Recently, I was having a final one-on-one meeting with a client who was a few days away from completing their 42-day program. I asked, as I usually do, if he had given some thought to what he wanted to say in his graduation speech. He responded, “actually, I’m thinking of not going to grad.” I’ve heard this many times before. And, like every time before, it disappointed me. “Why?” I asked. “Because I don’t really see the point of it,” was his response. From other clients I’ve also heard the following:
“Because it didn’t work last time.”
“Because everyone I entered treatment with has graduated already.”
“Because grad is cheesy.”
“Why should I? We’re supposed to be selfish in our recoveries, right?”
This never fails to upset me—but, why? I think it’s because, as staff, we spend so much effort trying to persuade clients to invest in each other’s recoveries, to view their recoveries as being inextricably intertwined with those of their peers. So if they’ve just spent 42 days in a client community, sharing intimate details, playing board games, laughing in the smoke pit, sharing bathrooms, then they should feel connected to their peers, right? To me it signals a lack of connection, and that perhaps as staff we could have done more to foster connection.
Back to the client in front of me, disappointing me with his apathy towards his graduation ceremony. He doesn’t see the point. I want to encourage him to go. But in order to do this, I need to give him good reasons. What happens at a graduation ceremony, anyway? The community and staff sit around the perimeter of the auditorium and the graduating clients stand up and say a few parting words. They get a coin, hugs, and words of encouragement; then everyone shuffles off to afternoon group (maybe going for a quick cigarette first). Pretty simple.
Then why is it so damn moving? Why does the graduate’s voice crack as they deliver their speech? Why do the occasional clinician’s eyes well up? Why does the community rise to their feet to give their departing peer a standing ovation? There’s something kind of magical about it. But, let’s be real, I can’t use this as a justification for my client, I can’t say, “because grad is about magic.” It’s not a very sound clinical justification.
So what do I say? I ask my client to not only focus on what they will “get out of it.” I instead tell them that grad is just as much for their peers as it is for them. I tell them that “there will be people in that room who have been riding a very emotional journey with you for the last several weeks and you mean something to them. They want to see you get up there.” It’s about clients contextualizing their own recoveries as a part of something much bigger than themselves. I also remind them that seeing someone six-weeks sober stand up and testify to how far they’ve come since walking over the Bellwood bridge can be powerful and encouraging for the newcomers who are present—newcomers who are often full of doubt, angst, and worry.

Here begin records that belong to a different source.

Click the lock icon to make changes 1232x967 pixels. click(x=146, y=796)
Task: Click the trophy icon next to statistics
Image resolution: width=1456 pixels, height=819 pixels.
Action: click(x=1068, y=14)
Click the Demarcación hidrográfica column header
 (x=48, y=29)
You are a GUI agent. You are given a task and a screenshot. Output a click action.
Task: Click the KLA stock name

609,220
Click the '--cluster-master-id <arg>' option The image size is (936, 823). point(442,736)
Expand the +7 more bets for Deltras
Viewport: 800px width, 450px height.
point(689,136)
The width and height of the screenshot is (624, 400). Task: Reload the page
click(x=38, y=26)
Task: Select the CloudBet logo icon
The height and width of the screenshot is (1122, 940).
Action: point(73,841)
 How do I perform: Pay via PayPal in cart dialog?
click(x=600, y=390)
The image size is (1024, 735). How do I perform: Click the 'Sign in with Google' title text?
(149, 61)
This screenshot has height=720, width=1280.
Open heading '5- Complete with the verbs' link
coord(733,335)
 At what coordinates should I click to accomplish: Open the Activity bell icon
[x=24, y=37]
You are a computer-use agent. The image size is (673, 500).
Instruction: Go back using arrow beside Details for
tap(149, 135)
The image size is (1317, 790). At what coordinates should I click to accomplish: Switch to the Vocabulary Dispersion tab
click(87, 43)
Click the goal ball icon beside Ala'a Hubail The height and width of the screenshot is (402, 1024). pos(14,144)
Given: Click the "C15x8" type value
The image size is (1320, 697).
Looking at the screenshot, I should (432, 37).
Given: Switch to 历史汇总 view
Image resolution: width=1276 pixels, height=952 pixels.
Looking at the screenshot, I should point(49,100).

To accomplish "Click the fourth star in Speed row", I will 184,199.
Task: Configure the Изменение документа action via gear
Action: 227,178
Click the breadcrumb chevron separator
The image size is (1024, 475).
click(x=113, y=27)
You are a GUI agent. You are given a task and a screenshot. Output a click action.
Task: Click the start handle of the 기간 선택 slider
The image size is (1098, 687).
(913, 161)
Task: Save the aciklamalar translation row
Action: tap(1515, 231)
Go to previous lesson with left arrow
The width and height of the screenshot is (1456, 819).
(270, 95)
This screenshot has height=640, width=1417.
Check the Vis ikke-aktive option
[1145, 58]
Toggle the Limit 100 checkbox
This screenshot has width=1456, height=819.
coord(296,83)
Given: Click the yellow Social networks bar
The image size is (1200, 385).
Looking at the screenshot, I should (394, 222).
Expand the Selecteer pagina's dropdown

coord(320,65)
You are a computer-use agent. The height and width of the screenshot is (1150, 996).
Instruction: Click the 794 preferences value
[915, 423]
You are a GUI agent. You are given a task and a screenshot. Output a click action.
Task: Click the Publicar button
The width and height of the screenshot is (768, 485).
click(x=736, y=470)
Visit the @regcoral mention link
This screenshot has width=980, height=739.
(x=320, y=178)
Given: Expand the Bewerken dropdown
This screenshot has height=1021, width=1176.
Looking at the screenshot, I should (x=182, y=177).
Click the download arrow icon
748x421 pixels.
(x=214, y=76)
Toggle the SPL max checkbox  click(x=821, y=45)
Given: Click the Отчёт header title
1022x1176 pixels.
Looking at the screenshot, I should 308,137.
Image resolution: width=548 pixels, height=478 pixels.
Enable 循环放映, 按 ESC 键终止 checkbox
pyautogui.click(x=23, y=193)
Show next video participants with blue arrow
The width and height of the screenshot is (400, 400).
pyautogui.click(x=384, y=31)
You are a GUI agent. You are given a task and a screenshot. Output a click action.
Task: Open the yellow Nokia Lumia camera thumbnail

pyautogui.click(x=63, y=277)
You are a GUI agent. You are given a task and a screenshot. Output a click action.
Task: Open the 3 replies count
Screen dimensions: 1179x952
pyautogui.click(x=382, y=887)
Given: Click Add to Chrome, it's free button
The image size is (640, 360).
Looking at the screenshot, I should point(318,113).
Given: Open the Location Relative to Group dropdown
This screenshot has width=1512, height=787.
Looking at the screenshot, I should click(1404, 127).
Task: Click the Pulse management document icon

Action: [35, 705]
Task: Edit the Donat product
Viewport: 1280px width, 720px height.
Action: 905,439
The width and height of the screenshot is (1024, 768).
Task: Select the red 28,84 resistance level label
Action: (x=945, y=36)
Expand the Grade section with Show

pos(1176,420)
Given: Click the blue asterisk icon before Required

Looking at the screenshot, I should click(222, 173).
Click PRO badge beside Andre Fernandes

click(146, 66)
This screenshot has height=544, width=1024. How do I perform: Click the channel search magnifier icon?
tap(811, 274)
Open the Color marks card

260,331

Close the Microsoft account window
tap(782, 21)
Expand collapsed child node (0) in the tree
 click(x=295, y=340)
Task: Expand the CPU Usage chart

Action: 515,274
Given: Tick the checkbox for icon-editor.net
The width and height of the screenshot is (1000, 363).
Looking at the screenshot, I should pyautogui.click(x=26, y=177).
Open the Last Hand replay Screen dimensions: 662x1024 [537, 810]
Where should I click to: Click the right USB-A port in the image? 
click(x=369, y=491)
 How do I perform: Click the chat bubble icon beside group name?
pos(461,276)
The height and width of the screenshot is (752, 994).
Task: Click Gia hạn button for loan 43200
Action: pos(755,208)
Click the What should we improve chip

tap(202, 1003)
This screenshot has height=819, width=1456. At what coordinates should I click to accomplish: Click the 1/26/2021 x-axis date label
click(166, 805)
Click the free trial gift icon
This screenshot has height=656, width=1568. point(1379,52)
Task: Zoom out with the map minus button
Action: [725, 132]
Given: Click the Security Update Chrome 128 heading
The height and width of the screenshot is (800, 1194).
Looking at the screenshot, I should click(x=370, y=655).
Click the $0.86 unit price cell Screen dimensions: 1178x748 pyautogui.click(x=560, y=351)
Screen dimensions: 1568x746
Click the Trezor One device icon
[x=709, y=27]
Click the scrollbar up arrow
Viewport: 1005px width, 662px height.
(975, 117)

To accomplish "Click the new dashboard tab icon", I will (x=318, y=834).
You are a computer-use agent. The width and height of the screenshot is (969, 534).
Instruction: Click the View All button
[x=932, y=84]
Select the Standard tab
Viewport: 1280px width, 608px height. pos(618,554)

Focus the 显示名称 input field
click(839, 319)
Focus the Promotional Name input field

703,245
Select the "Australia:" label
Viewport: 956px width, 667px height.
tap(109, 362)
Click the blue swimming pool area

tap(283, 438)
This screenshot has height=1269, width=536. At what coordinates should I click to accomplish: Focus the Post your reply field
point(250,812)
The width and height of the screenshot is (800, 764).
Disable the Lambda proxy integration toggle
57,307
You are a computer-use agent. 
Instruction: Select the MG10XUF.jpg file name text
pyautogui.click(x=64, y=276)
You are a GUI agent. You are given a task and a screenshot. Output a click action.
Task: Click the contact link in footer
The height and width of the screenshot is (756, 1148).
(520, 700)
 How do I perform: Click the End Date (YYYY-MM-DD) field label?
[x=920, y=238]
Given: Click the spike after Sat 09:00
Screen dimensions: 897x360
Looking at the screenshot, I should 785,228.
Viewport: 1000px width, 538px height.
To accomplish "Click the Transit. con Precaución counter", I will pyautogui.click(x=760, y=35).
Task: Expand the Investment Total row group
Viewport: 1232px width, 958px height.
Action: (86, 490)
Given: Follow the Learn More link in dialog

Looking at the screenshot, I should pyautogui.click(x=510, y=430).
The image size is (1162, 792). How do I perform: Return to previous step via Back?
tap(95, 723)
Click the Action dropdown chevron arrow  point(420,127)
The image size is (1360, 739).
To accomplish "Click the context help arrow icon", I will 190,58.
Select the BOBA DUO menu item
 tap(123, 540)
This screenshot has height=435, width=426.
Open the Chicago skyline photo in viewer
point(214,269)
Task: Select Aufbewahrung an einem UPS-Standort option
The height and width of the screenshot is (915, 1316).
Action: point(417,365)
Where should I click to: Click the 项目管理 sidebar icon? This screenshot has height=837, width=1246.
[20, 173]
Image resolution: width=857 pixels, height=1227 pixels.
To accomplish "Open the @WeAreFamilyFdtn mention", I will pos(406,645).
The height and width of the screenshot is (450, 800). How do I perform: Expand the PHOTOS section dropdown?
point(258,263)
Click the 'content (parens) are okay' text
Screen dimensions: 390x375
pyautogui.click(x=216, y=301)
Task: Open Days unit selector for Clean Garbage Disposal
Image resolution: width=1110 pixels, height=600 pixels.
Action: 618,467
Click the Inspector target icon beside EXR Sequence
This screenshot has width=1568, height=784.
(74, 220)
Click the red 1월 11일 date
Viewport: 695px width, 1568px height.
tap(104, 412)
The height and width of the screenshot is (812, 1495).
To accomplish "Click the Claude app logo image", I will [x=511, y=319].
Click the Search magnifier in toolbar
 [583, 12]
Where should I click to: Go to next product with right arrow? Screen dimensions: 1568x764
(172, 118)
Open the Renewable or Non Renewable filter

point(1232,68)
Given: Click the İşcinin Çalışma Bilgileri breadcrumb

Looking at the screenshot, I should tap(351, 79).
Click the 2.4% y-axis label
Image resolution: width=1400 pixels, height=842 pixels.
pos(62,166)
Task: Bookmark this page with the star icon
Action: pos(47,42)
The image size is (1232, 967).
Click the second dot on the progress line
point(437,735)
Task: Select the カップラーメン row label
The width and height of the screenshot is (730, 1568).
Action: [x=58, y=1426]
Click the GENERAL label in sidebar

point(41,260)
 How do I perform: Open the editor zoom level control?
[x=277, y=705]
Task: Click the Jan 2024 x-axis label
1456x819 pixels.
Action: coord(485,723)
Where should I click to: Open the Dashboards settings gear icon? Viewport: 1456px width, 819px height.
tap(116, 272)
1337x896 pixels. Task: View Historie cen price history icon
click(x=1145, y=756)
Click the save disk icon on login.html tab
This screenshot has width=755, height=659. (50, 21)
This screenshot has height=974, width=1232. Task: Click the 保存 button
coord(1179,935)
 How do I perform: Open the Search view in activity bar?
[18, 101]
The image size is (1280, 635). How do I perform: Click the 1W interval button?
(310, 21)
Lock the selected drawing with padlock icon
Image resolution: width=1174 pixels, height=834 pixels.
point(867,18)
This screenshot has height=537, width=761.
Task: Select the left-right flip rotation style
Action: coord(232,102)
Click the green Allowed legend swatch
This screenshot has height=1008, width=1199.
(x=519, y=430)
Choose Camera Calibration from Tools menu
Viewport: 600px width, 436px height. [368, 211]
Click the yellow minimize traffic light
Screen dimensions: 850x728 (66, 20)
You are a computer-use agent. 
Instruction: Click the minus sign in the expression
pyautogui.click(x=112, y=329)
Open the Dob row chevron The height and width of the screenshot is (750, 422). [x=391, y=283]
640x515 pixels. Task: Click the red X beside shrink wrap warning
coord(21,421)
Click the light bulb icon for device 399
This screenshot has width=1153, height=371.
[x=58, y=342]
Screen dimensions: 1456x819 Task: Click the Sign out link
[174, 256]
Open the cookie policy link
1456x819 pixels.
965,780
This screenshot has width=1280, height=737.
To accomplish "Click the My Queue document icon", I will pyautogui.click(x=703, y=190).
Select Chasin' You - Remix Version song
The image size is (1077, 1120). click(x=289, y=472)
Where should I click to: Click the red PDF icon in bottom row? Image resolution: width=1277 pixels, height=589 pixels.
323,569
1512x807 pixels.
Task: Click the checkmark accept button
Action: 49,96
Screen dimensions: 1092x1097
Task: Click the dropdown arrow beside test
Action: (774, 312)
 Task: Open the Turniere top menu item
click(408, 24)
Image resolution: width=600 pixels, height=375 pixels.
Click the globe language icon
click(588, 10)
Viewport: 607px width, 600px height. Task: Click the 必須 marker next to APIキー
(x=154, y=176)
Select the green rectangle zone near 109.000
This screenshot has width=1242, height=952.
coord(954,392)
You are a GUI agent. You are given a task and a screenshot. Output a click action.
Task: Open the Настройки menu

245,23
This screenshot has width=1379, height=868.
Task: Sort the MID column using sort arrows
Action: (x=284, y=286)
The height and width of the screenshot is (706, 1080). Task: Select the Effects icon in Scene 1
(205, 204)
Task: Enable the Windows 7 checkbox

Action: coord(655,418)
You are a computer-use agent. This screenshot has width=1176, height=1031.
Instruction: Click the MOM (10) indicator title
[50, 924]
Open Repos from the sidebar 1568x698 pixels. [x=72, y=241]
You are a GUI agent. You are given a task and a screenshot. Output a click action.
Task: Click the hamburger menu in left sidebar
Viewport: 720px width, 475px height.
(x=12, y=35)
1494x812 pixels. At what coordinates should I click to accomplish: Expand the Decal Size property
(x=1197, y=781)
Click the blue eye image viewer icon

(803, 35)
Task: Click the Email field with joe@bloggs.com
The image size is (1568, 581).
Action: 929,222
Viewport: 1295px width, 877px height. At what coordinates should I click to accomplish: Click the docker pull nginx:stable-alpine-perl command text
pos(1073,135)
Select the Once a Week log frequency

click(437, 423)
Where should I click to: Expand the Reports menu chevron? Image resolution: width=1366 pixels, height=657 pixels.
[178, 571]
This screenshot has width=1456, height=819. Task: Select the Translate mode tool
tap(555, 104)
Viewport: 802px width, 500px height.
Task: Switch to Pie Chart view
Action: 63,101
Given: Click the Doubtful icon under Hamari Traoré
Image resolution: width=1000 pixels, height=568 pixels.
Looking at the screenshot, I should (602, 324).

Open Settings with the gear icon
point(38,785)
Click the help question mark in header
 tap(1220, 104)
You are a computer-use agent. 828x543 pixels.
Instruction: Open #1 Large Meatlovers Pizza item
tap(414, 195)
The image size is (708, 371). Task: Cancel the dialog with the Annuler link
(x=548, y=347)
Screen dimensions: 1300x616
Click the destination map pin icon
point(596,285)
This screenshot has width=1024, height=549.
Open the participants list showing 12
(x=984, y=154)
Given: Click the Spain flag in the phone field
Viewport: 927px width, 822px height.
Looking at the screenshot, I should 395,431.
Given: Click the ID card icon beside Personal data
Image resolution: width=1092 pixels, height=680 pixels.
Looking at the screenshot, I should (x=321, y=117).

What I don’t tell my clients is that the staff need it as much as his peers do. Graduations are one of the highlights of our day. It refills our cups. It reminds us of why we do what we do. I never say this, but perhaps I should—I’m willing to try anything at this point! Really, I think why I struggle to defend the importance of graduation to my clients is that it’s hard to put into words, hard to explain rationally. Graduation is a ritual, and rituals are mysterious. It’s like a wedding ceremony: not much actually “happens.” And yet, people spend money and travel great distances to see them. Graduation ceremonies are similar: it is not about logic and rationality. Grad is about emotion, gratitude, the life of the spirit, and transcendence. It is about connection. And, as Johann Hari says, “the opposite of addiction isn’t sobriety. The opposite of addiction is connection.”